§ WORK TASK:
In the records, starting with the line containing "The width and height of the screenshot is (2560, 1429)." and going on through the line containing "In order to click on page-scrollbar", replace "Locate an element" with "Find an element" and give back only those lines with everything else unchanged.

§ AVAILABLE DATA:
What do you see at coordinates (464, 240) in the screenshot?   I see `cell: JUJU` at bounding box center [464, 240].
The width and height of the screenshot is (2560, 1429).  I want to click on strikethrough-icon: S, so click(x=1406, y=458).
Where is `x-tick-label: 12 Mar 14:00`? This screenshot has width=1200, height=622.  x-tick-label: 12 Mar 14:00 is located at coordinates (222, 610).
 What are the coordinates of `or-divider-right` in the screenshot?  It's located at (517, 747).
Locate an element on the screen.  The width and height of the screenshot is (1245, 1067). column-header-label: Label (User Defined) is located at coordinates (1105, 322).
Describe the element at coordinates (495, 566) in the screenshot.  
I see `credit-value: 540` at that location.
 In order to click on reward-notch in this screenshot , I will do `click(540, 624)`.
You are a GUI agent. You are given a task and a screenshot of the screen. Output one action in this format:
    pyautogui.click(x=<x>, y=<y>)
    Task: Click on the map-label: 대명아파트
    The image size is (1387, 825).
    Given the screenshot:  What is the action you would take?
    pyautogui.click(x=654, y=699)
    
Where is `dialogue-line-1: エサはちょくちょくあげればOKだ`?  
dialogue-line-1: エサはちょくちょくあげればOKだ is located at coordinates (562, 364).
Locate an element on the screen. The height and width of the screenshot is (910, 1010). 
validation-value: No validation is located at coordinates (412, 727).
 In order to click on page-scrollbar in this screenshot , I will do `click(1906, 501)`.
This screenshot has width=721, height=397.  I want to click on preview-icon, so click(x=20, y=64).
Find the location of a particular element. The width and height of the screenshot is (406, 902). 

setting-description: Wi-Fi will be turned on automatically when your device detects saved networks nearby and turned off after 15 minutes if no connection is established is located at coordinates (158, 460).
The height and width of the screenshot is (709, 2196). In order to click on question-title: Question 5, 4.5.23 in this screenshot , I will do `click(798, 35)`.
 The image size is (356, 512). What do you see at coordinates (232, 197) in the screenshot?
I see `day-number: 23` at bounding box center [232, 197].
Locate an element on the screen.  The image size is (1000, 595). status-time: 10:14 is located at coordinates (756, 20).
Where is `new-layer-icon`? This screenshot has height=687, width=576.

§ RESULT OF THIS TASK:
The width and height of the screenshot is (2560, 1429).  I want to click on strikethrough-icon: S, so click(x=1406, y=458).
Where is `x-tick-label: 12 Mar 14:00`? This screenshot has width=1200, height=622.  x-tick-label: 12 Mar 14:00 is located at coordinates (222, 610).
 What are the coordinates of `or-divider-right` in the screenshot?  It's located at (517, 747).
Find an element on the screen.  The width and height of the screenshot is (1245, 1067). column-header-label: Label (User Defined) is located at coordinates (1105, 322).
Describe the element at coordinates (495, 566) in the screenshot.  
I see `credit-value: 540` at that location.
 In order to click on reward-notch in this screenshot , I will do `click(540, 624)`.
You are a GUI agent. You are given a task and a screenshot of the screen. Output one action in this format:
    pyautogui.click(x=<x>, y=<y>)
    Task: Click on the map-label: 대명아파트
    The image size is (1387, 825).
    Given the screenshot:  What is the action you would take?
    pyautogui.click(x=654, y=699)
    
Where is `dialogue-line-1: エサはちょくちょくあげればOKだ`?  
dialogue-line-1: エサはちょくちょくあげればOKだ is located at coordinates (562, 364).
Find an element on the screen. The height and width of the screenshot is (910, 1010). 
validation-value: No validation is located at coordinates (412, 727).
 In order to click on page-scrollbar in this screenshot , I will do `click(1906, 501)`.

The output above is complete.